Obamacare will absolutely raise our tax burden, while it simultaneously lowers our quality of care. $500 million of our tax dollars has been handed over to the IRS for the enforcement of purchasing health insurance. Not only is our money going to pay other people’s medical bills, we have the privilege paying to police the system. Is this the American dream? To trust the government, the people that brought us the DMV, with our health care needs?
A century ago, the majority of the taxes a person paid went to his or her local government. It wasn’t until WWII that the federal tax burden overcame local taxes, and it’s been that way ever since. What does the federal government know about our community needs? Why do we trust them more than our local municipalities?

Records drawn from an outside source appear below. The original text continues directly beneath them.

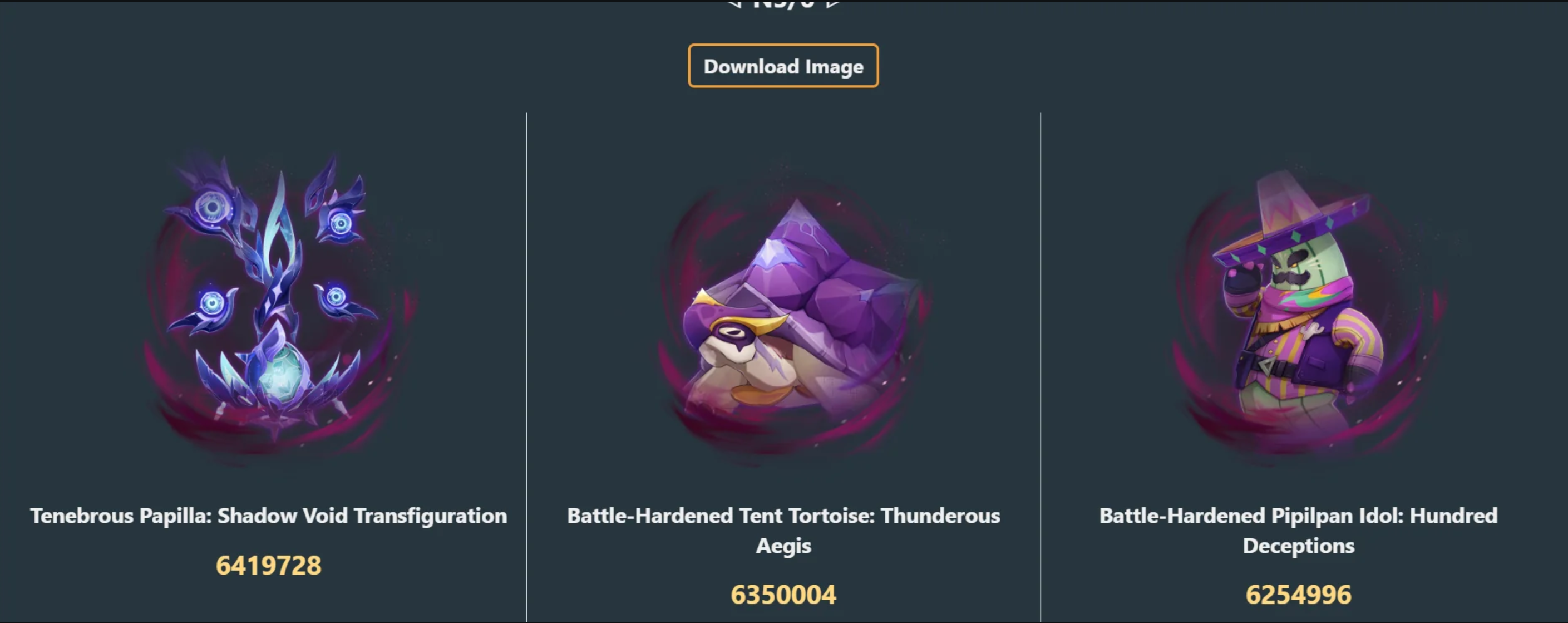Click the Tenebrous Papilla: Shadow Void Transfiguration title

[268, 516]
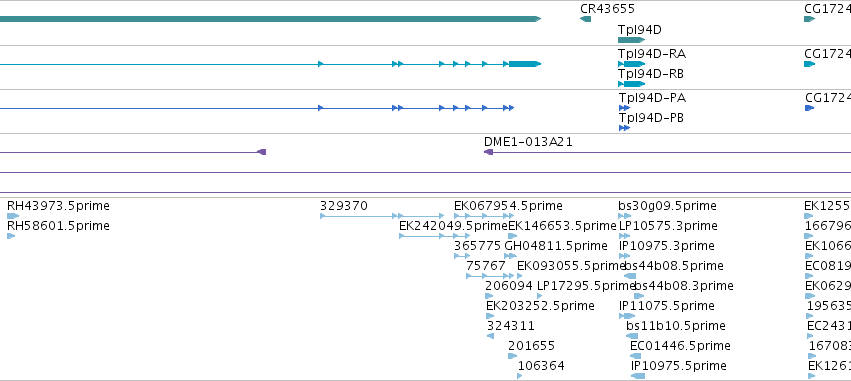This screenshot has height=381, width=851.
Task: Select the Tpl94D gene feature bar
Action: (631, 40)
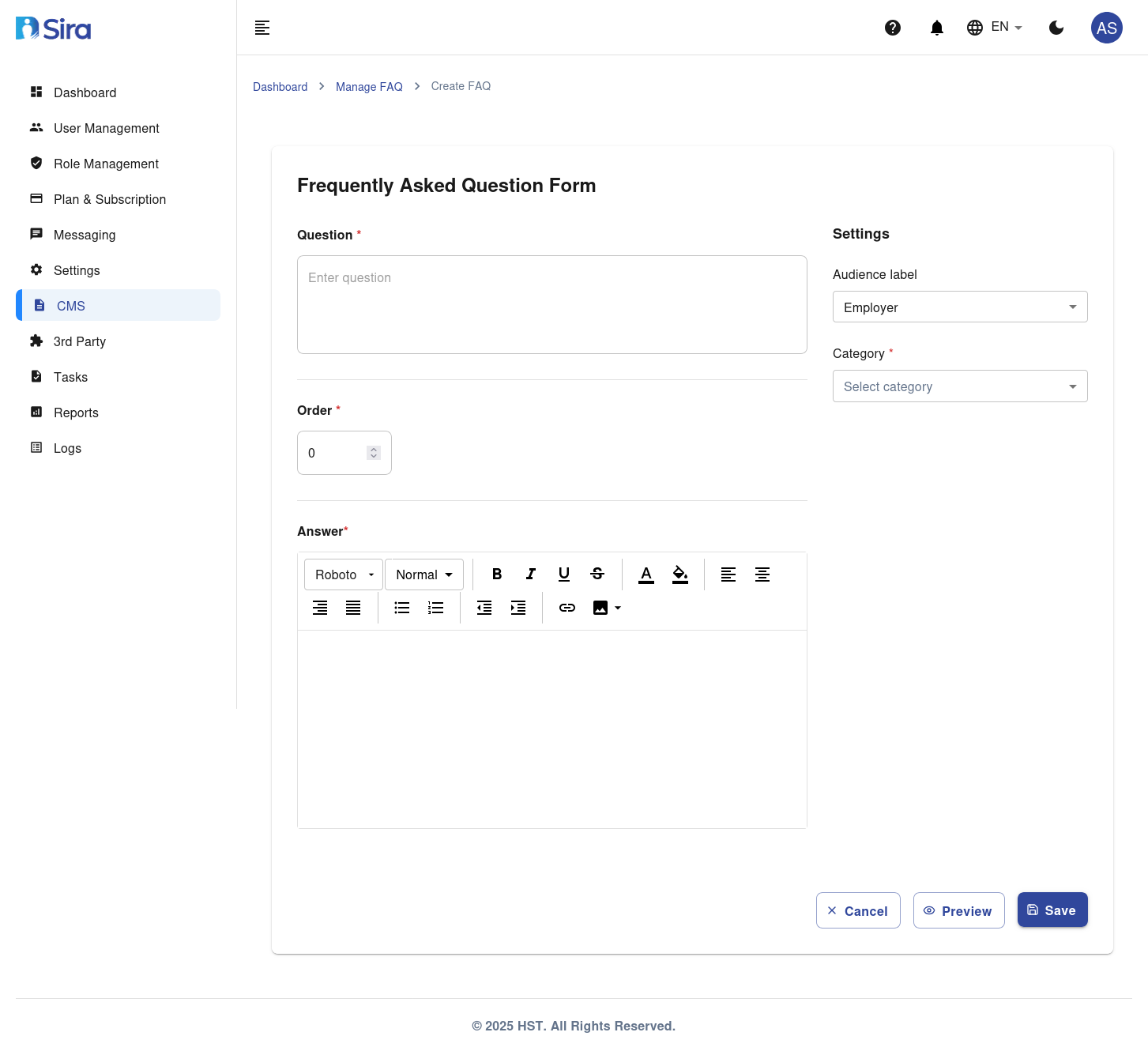Apply a bulleted list to the answer
This screenshot has width=1148, height=1051.
click(401, 608)
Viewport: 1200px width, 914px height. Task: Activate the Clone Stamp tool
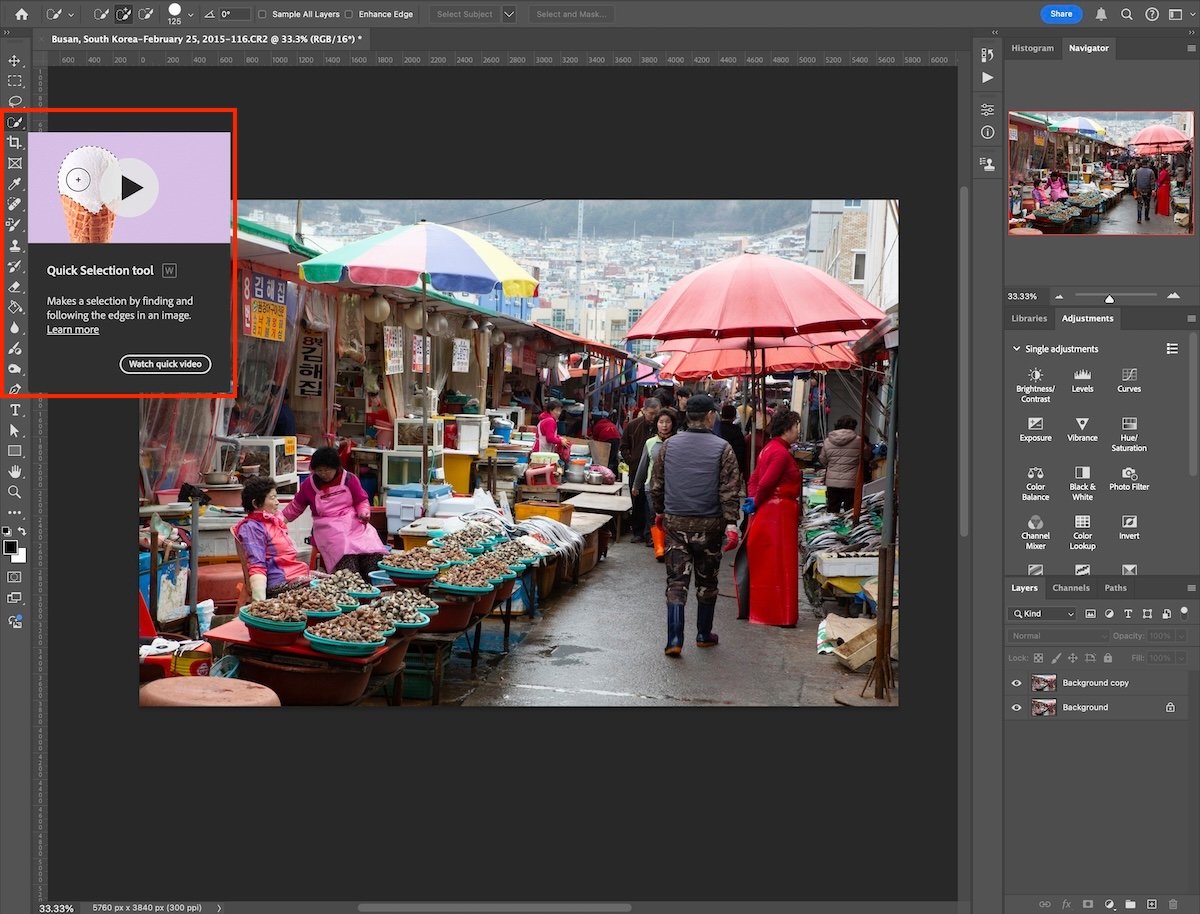tap(14, 246)
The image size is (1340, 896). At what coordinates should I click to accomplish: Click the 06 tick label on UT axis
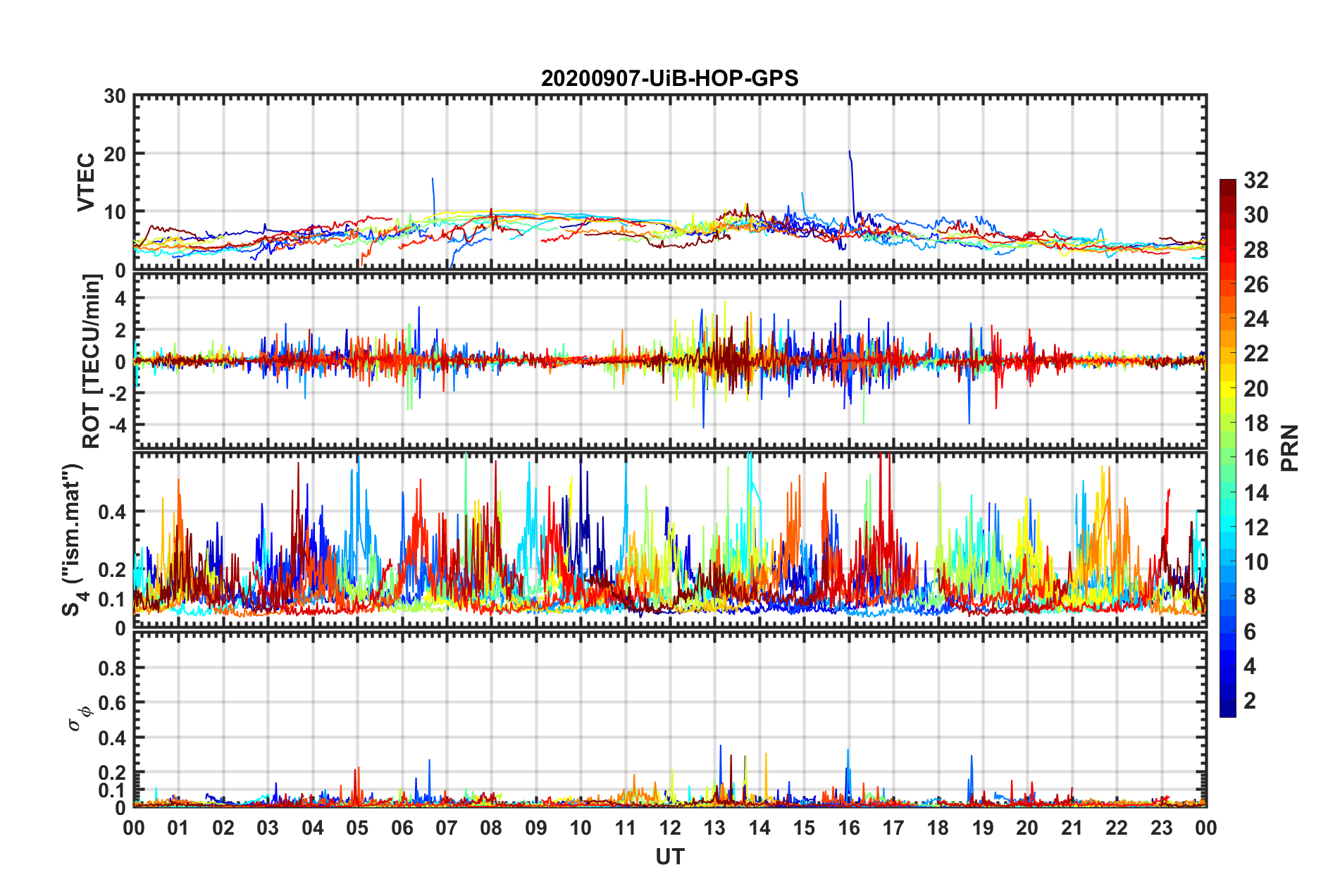click(402, 828)
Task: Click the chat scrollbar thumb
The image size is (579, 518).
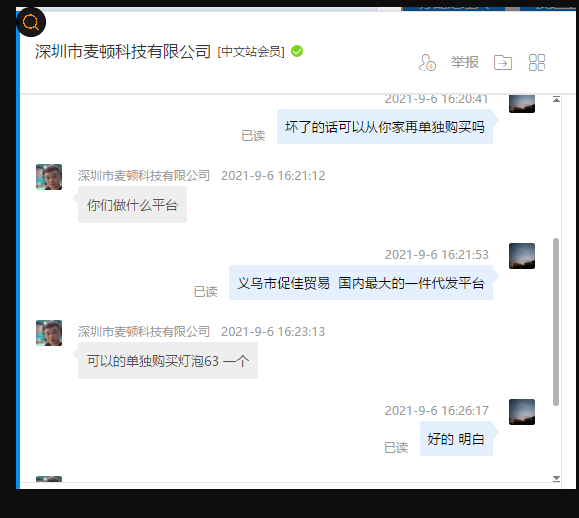Action: (556, 322)
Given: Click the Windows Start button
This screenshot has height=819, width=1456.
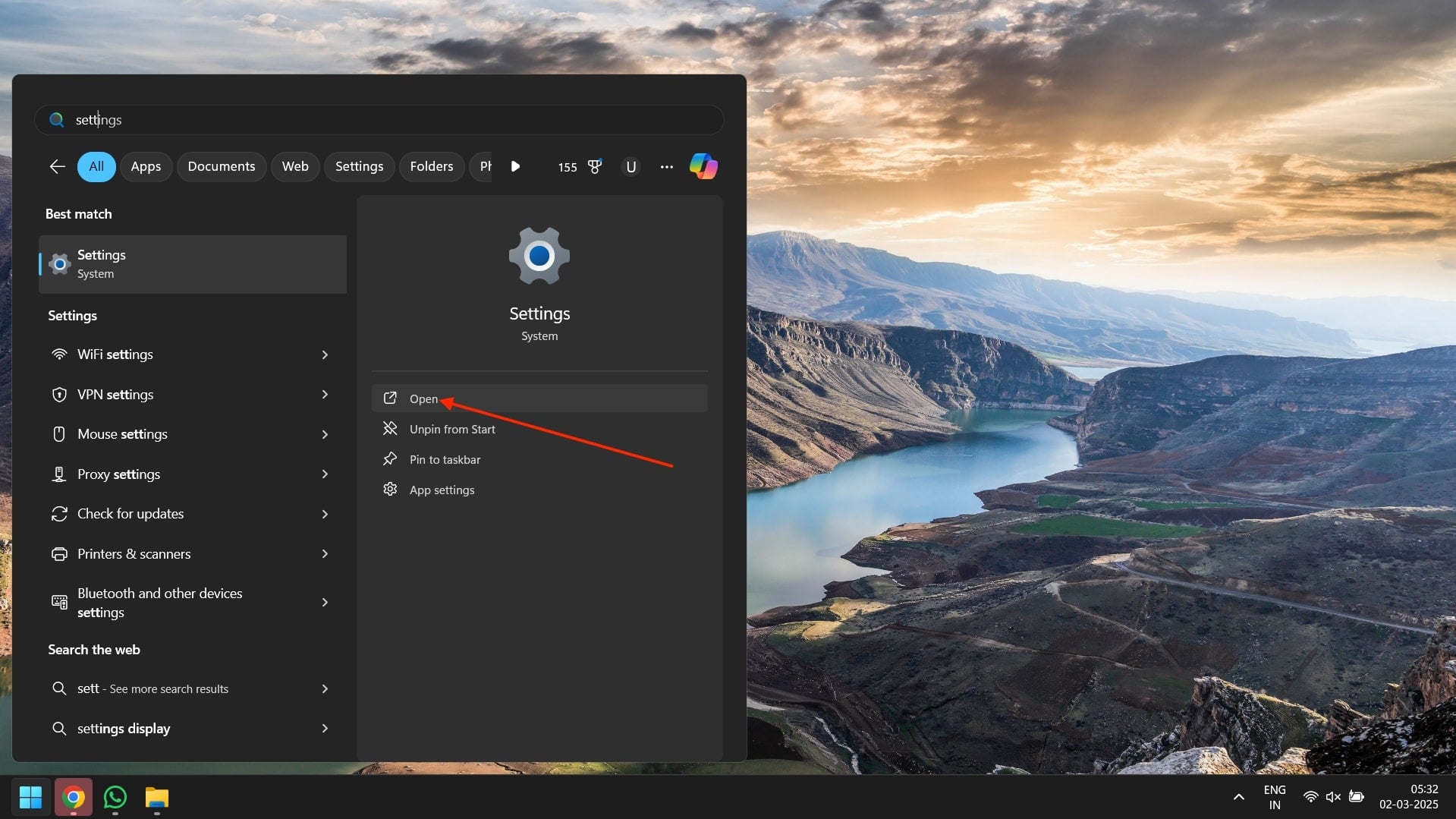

High taxes for entitlement programs are not patriotic. President Calvin Coolidge said it best:
Under this republic, the rewards of industry belong to those who earn them. The only constitutional tax is the tax which ministers to public necessity. The property of the country belongs to the people of the country. Their title is absolute … I am opposed to extremely high rates because they produce little or no revenue, because they are bad for the country, and, finally, because they are wrong.
The average American worked 107 days this year to cover their portion of the tax bill. What did we get in return? Shrimp on treadmills. Your tax dollars at work, America.